= Text =
((
Professionalism and Your Field Personnel

Oct. 1, 2003
by Ron Smith For the past several years I have maintained that the HVAC industry suffers from a self-esteem problem. Generally speaking, our service technicians,

by Ron Smith

For the past several years I have maintained that the HVAC industry suffers from a self-esteem problem. Generally speaking, our service technicians, installers and other outside co-workers don’t display the self-confidence you’d expect from professionals (yes, I said professionals because that’s what they are). In fact, representatives of most other industries performing in-home services have us beat pretty badly in this area. Let's fix this! Customers enjoy doing business with people who are confident and display pride.

Developing a structured program that addresses this matter can pay off in big dividends for your company. It could result in improved customer relations, customer satisfaction, customer referral sales leads, community presence and perception, co-worker recruiting, co-worker satisfaction, co-worker appearance and behavior, co-worker retention, and co-worker sales activity.

Here are five actions you can do to meet the challenge:

• Co-workers need to know they’re not "just heating and air conditioning people.” Boiling it down to the basics, they serve society in two ways. They keep people comfortable, and they save people money.Both of these are very important and sure sound like the work of professionals to me.
))
= Jobs =
A. In the article on professionalism among HVAC field personnel, what two ways do co-workers serve society?
B. Reproduce the stretch of the HVAC professionalism article from "Professionalism and Your" through "and display pride." word for word.
C. Pick up the article on professionalism among HVAC field personnel where it stops, and keep writing it.

= Data segment =
((
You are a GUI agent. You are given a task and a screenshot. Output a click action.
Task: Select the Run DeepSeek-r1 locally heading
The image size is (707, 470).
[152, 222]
))
= Answers to the exercises =
A. They keep people comfortable, and they save people money.

B.
Professionalism and Your Field Personnel

Oct. 1, 2003
by Ron Smith For the past several years I have maintained that the HVAC industry suffers from a self-esteem problem. Generally speaking, our service technicians,

by Ron Smith

For the past several years I have maintained that the HVAC industry suffers from a self-esteem problem. Generally speaking, our service technicians, installers and other outside co-workers don’t display the self-confidence you’d expect from professionals (yes, I said professionals because that’s what they are). In fact, representatives of most other industries performing in-home services have us beat pretty badly in this area. Let's fix this! Customers enjoy doing business with people who are confident and display pride.

C.
First, keeping people comfortable. You have a wide variety of products and services in your company's portfolio that satisfy this statement. Examples are: new heating and air conditioning equipment that provides a level of comfort not previously available, high efficiency air filters and cleaners, humidity controls, UV air treatment, programmable thermostats, duct cleaning systems, zoning, service agreements, and tune-ups. With these offerings, your company and its co-workers can make people significantly more comfortable. Your co-workers need to understand their importance and the contribution they make to your customers' improved comfort.

Second, saving people money. Once again, examine your portfolio of products and services to see how well you address this statement. Maybe you need to evaluate your present offering, then update and broaden it to accommodate today's latest possibilities.

Financial advisors make a living managing their customers' investments, and they use the term "your financial portfolio." That's why in my consulting and training with HVAC contractors I tell them that they also have a portfolio of investment opportunities for their customers.

But, there are at least three differences. Normally, the customers' return on investment with your products and services is higher; the return is totally tax free, which often is quite significant; and, the return is the same regardless of the economy. A certain stock price might drop from $50 a share to $1 per share, but the return on a new high efficiency heating and air conditioning system continues delivering at a constant pace.

•All professionals carry and use business cards. Since your outside co-workers are professionals issue each of them a box of cards.

I still remember the time my boss walked up to me and handed me my very first ever set of business cards. Boy, was I proud and excited! Spend some time training your field service people how to use their cards. They should always hand one to each adult when introducing himself or herself at the customer's front door. If only one adult greets them, hand them two cards.

Also, agree and encourage them to freely hand out a couple of cards to anyone they wish. Having them use business cards is not only a method of addressing co-worker self esteem, it’s also a solid guerrilla sales marketing tactic. For example, one of my service technicians once handed his cards to a Penney's clerk after buying a shirt. She phoned the office that same week for a service call, and we had a new customer.

Another time, one of my client’s service technicians handed his card to the manager of a convenience store. The manager later phoned the office and the client secured a service agreement on all of the HVAC and refrigeration equipment at the store.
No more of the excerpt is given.